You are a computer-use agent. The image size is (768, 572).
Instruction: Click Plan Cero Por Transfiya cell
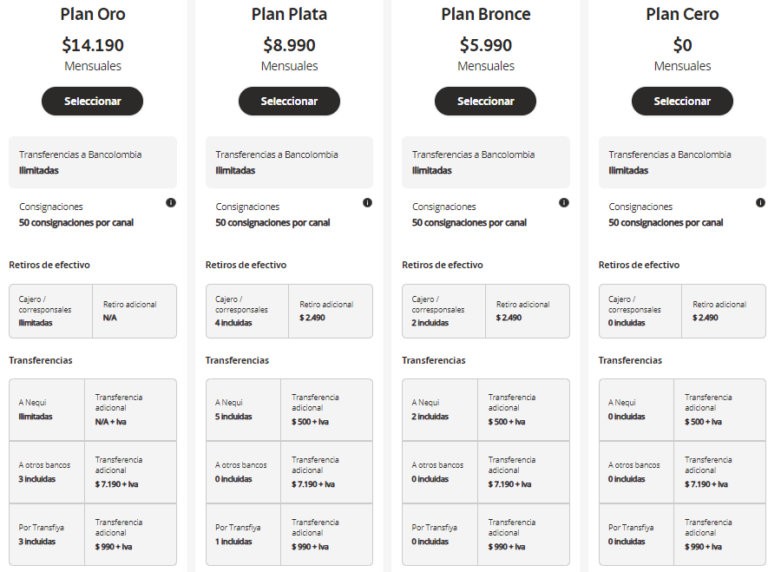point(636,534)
··········
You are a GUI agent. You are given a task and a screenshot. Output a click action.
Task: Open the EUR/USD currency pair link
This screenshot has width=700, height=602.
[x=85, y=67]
··········
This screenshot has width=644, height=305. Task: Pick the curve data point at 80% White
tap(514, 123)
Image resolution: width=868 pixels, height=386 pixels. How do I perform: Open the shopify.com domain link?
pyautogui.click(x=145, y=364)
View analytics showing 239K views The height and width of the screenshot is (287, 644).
··········
■ **ABOUT THIS EXERCISE**: Across the entries above, how many lines include "agent"? State only that number.

■ **THE COMPLETED TASK**: 2